→ What you will do
1: Using the CacheModelPackage page, decide whether each statement agrees with it: (a) the package has been tested on Ubuntu and MacOSX; (b) the MITLM binary can be used on other systems without compiling it; (c) using the lexer requires the Pygments library. For each one, answer yes or no and quote the words from the page that settle it.
2: Translate this sentence from the CacheModelPackage page into Spanish: "This package is set up to be able to swap out different language models and train and test with them."
3: Write what comes next on the CacheModelPackage page, starting right after its final line.

→ Page text
Skip to content

Instructions and Sample Corpora for applying Language Models to Code

Notifications You must be signed in to change notification settings

caseycas/CacheModelPackage

Folders and files

NameName
Last commit message
Last commit date

Latest commit

 

History

43 Commits
 
 
 
 
 
 
 
 
 
 
 
 
 
 

Repository files navigation

Version .3

CacheModelPackage

This is a package that contains a modified version of Zhaopeng's Cache model (see http://dl.acm.org/citation.cfm?id=2635875). I've modified the scripts for robustness and ease of use. While the original Cache model was based on SRILM language models, this allows for the swapping out to the model of your choice.

OS and Dependency Requirements

Along with the language models, this package uses a combination of C++ and python 2.7. If you want to make use of the lexer (required for the generative mode), you must also have the Pygments library installed, e.g. run:

pip install Pygments

I have currently tested this package on Ubuntu and MacOSX. Further tests with OSX and maybe windows will be provided in the future.

Installing Language Models

This package is set up to be able to swap out different language models and train and test with them. The cache model is then built on top of them. For convenience, I've provided binaries for SRILM and MITLM that have worked for me on linux (Ubuntu 15.10) and Mac OS X (10.11), under evaluation/srilm or evaluation/mitlm. If these binaries do not work for you, I've included some instructions to compile them from source. Currently, it seems the SRILM binary is portable to other systems, but MITLM must be compiled from source on your own machine.

KenLM

KenLm is currently the preferred language model to use. Mitlm gets slightly worse scores, and Srilm occasionally reportes probably values greater than 1 for some tokens when going above 3-grams. Instructions on building KenLM from source can be found here, but are copied here for convenience.

wget -O - https://kheafield.com/code/kenlm.tar.gz |tar xz
mkdir kenlm/build
cd kenlm/build
cmake ..

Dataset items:
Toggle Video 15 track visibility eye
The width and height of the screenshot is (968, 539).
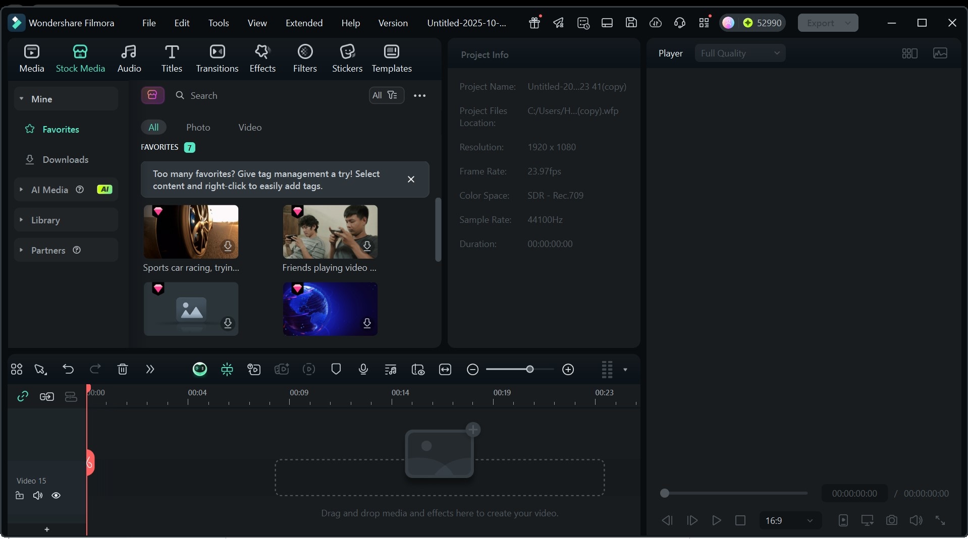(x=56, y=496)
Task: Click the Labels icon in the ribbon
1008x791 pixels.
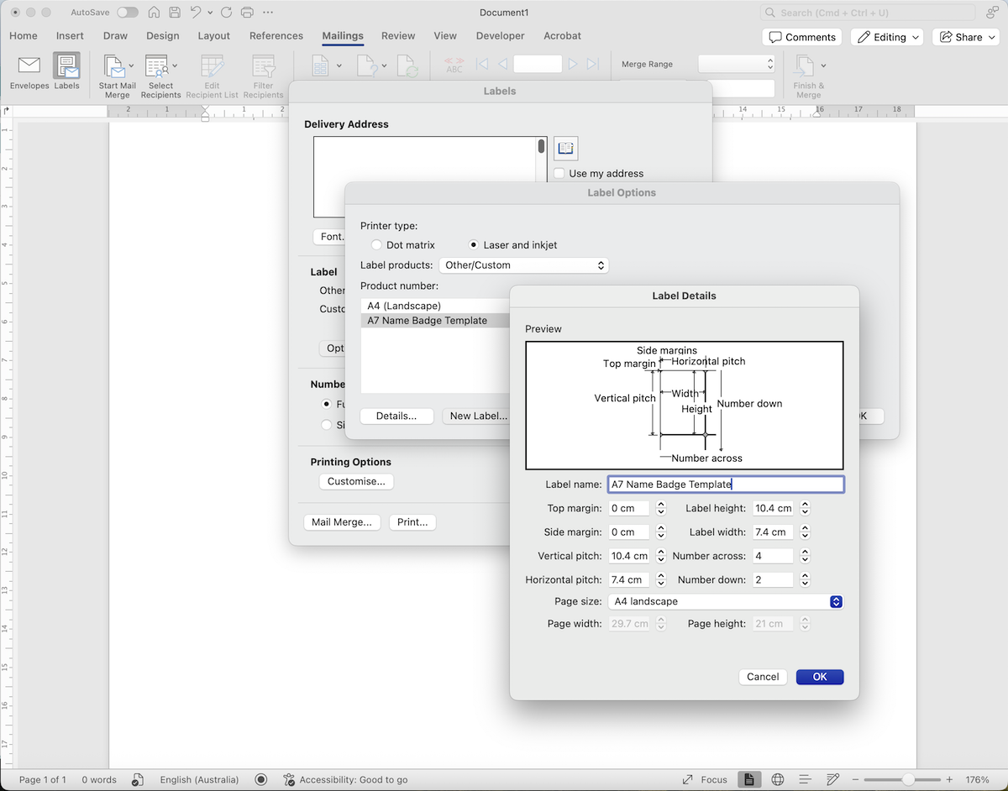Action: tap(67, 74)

→ Answer list
1:
(a) Yes: "I have currently tested this package on Ubuntu and MacOSX."
(b) No: "but MITLM must be compiled from source on your own machine."
(c) Yes: "If you want to make use of the lexer (required for the generative mode), you must also have the Pygments library installed"

2: Este paquete está configurado para poder intercambiar distintos modelos de lenguaje y entrenar y hacer pruebas con ellos.

3:
make -j2

Then, in your lm.ini file, you'll want to link to <kenlm_path>/bin/lmplz

Mitlm

On Linux:

git clone https://github.com/mitlm/mitlm.git ~/mitlm
sudo apt-get install gfortran autoconf automake libtool autoconf_archive
cd ~/mitlm
./autogen.sh
./configure
make
make install

On Mac (source: eddieantonio/mitlm#49): To install from brew as a command line tool (this is where the included estimate ngram comes from):

brew tap eddieantonio/eddieantonio
brew install mitlm

Then you can run "estimate-ngram ...." To install from source via brew, you can try:

brew install libtool autoconf gcc
./autogen.sh --prefix=/usr/local
make
make install

I have not successfully compiled from source on MAC OSX, but there is a variety of advice on doing so in these issues: dativebase/old#32 mitlm/mitlm#42 http://simon-joseph.github.io/mitml-osx-yosemite/

Srilm

I've included binaries for the relevant SRILM programs in ./evaluation/. They should work on linux or mac machines. If these do not work, you need to compile from source. This requires a license from www.speech.sri.com/projects/srilm Follow the steps in the included INSTALL file to compile from source. Additional MacOSX instructions can be found here: http://www1.icsi.berkeley.edu/~wooters/SRILM/

Sample corpora

There are several sample corpora provided in the package.

The java corpus is a random sample of files from 12 java projects (apache/cassandra, gradle/gradle, clojure/clojure, junit-team/junit, deeplearning4j/nd4j, libgdx/libgdx, netty/netty, eclipse/ide, nostra13/Android-Universal-Image-Loader, elastic/elasticsearch, ReactiveX/RxJava, google/guava) all from github except the eclipse ide.

The full version of the corpus (minus very large source code files) can be found at full_java. This is almost 17 million tokens in size. Due to size difference, entropy values may not be comparable to smaller corpora.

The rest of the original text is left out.